What is a Housing Association?A Housing Association is a privately run and privately funded organisation that seeks to provide low cost housing for its tenants depending on their circumstances. Housing Associations are normally independently operated organisations that are run as non-profit businesses, most of the money received from rents put back into the maintenance of existing properties and the building or purchasing of new ones.
Who Can Apply for Housing Association Accommodation?The answer is anyone over the age of eighteen. If you are over eighteen and looking for a home then a Housing Association is as good a place to start than anywhere. They do operate a waiting list system in the same manner as a local council would and because they have fewer properties than councils the waiting list can sometimes be quite long. That said Housing Associations can – just as councils do – prioritise housing depending on the needs of the individual. For example if you are single parent with a child then you may qualify for additional points on their point scoring system which pushes your position on the waiting list higher.

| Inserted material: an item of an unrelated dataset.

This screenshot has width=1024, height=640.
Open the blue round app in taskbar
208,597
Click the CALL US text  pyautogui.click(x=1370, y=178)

If I Rent a Housing Association Property Who Do I Pay Rent To?You would pay your rent to the Housing Association in the same way as you would to a council. If you are in a Housing Association house on a low income you can apply for housing benefit in the same way an individual would if they lived in a council house. You are still liable to pay council tax however, this is not affected by the ownership of the property.

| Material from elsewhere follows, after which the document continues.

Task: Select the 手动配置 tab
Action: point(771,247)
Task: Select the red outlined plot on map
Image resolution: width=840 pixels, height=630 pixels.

Who Carries Out Repairs to a Housing Association Property?The Housing Association – as a private landlord – is responsible for the carrying out of specific repairs to your property providing they fall within those repairs and maintenance listed in your tenancy agreement. If for example you accidentally break a window then you are liable to pay for these repairs as general accidental damage or mistreatment of the property are not covered by the Housing Association’s terms and conditions.

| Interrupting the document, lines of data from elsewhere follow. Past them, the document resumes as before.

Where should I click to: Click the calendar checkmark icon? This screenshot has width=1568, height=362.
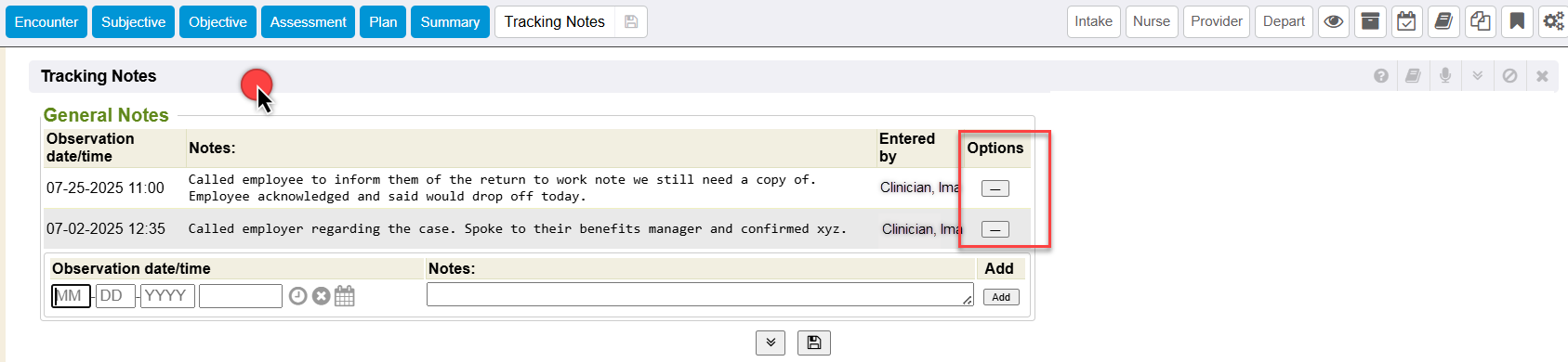pyautogui.click(x=1407, y=21)
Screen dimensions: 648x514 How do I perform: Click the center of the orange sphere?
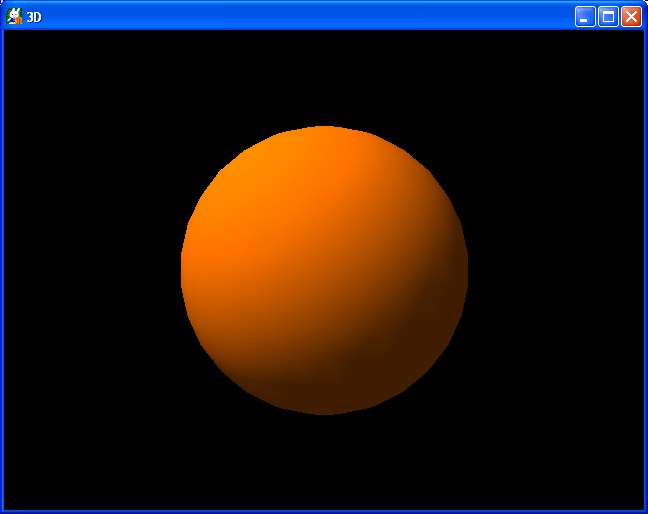coord(324,270)
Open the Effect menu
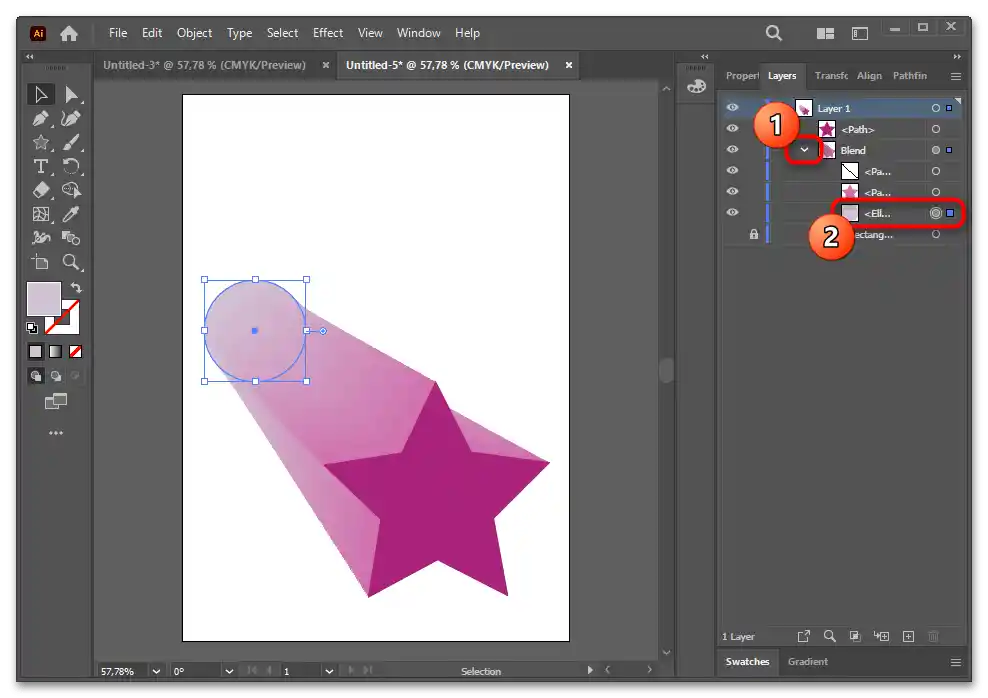988x698 pixels. point(327,33)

Could I Buy My Housing Association House?After you have been a tenant of your chosen Housing Association for a number of years – normally five years in line with the Right to buy schemes operated by local councils – you can apply to buy your home from the Housing Association. There is a discount applied to the cost of the property and this is worked out by your Housing Association taking certain criteria into account such as how your rent was paid i.e.: where you late paying your rent? In addition the Housing Association may also seek to investigate your credit history to ensure that there is no adverse credit which may cause a problem with the procurement of a mortgage. It is worth noting however that the sale of the property is at the Housing Association’s discretion and they have the right to refuse such a sale if they so wish.
For more information on Housing Association properties in your area you should initially contact your local council who will be happy to provide you with a list of Housing Associations in your area. Alternatively you will find them listed in your local Yellow Pages.